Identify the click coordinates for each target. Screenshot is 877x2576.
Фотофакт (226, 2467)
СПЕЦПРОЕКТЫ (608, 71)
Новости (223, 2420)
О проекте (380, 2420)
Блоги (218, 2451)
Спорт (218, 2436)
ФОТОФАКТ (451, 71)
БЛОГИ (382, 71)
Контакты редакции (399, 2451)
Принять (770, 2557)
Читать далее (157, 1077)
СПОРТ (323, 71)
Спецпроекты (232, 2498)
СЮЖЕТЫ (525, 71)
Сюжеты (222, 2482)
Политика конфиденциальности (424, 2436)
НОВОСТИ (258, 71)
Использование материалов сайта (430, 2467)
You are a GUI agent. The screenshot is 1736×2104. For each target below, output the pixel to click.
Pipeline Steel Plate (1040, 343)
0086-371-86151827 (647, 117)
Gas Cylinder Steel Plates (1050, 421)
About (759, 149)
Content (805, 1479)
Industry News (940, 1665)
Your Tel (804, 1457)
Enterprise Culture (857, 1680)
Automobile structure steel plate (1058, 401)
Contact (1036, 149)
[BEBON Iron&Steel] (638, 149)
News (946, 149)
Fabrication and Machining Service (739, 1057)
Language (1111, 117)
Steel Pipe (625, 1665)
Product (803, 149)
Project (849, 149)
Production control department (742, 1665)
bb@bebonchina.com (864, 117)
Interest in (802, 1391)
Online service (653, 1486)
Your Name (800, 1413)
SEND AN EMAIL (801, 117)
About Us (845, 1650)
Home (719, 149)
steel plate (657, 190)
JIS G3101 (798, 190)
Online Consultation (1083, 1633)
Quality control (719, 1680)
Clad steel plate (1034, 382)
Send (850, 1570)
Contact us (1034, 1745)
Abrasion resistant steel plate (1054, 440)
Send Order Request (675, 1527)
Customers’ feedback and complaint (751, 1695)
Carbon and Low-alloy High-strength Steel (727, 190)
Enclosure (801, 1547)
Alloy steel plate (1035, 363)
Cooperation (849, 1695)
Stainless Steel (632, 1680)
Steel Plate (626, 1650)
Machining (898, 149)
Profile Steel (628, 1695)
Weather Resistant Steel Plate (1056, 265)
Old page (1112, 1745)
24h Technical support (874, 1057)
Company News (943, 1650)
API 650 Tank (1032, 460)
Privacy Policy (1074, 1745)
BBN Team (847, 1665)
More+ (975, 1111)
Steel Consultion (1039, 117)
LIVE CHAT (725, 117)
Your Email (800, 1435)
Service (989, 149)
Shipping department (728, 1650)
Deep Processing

* **Task statement**
Retype each of the records, word for word, with nothing added or dropped.

* **Answer to this task**
Identify the click coordinates for each target. Screenshot is 877x2576.
Фотофакт (226, 2467)
СПЕЦПРОЕКТЫ (608, 71)
Новости (223, 2420)
О проекте (380, 2420)
Блоги (218, 2451)
Спорт (218, 2436)
ФОТОФАКТ (451, 71)
БЛОГИ (382, 71)
Контакты редакции (399, 2451)
Принять (770, 2557)
Читать далее (157, 1077)
СПОРТ (323, 71)
Спецпроекты (232, 2498)
СЮЖЕТЫ (525, 71)
Сюжеты (222, 2482)
Политика конфиденциальности (424, 2436)
НОВОСТИ (258, 71)
Использование материалов сайта (430, 2467)
You are a GUI agent. The screenshot is 1736×2104. For each target below, output the pixel to click.
Pipeline Steel Plate (1040, 343)
0086-371-86151827 (647, 117)
Gas Cylinder Steel Plates (1050, 421)
About (759, 149)
Content (805, 1479)
Industry News (940, 1665)
Your Tel (804, 1457)
Enterprise Culture (857, 1680)
Automobile structure steel plate (1058, 401)
Contact (1036, 149)
[BEBON Iron&Steel] (638, 149)
News (946, 149)
Fabrication and Machining Service (739, 1057)
Language (1111, 117)
Steel Pipe (625, 1665)
Product (803, 149)
Project (849, 149)
Production control department (742, 1665)
bb@bebonchina.com (864, 117)
Interest in (802, 1391)
Online service (653, 1486)
Your Name (800, 1413)
SEND AN EMAIL (801, 117)
About Us (845, 1650)
Home (719, 149)
steel plate (657, 190)
JIS G3101 (798, 190)
Online Consultation (1083, 1633)
Quality control (719, 1680)
Clad steel plate (1034, 382)
Send (850, 1570)
Contact us (1034, 1745)
Abrasion resistant steel plate (1054, 440)
Send Order Request (675, 1527)
Customers’ feedback and complaint (751, 1695)
Carbon and Low-alloy High-strength Steel (727, 190)
Enclosure (801, 1547)
Alloy steel plate (1035, 363)
Cooperation (849, 1695)
Stainless Steel (632, 1680)
Steel Plate (626, 1650)
Machining (898, 149)
Profile Steel (628, 1695)
Weather Resistant Steel Plate (1056, 265)
Old page (1112, 1745)
24h Technical support (874, 1057)
Company News (943, 1650)
API 650 Tank (1032, 460)
Privacy Policy (1074, 1745)
BBN Team (847, 1665)
More+ (975, 1111)
Steel Consultion (1039, 117)
LIVE CHAT (725, 117)
Your Email (800, 1435)
Service (989, 149)
Shipping department (728, 1650)
Deep Processing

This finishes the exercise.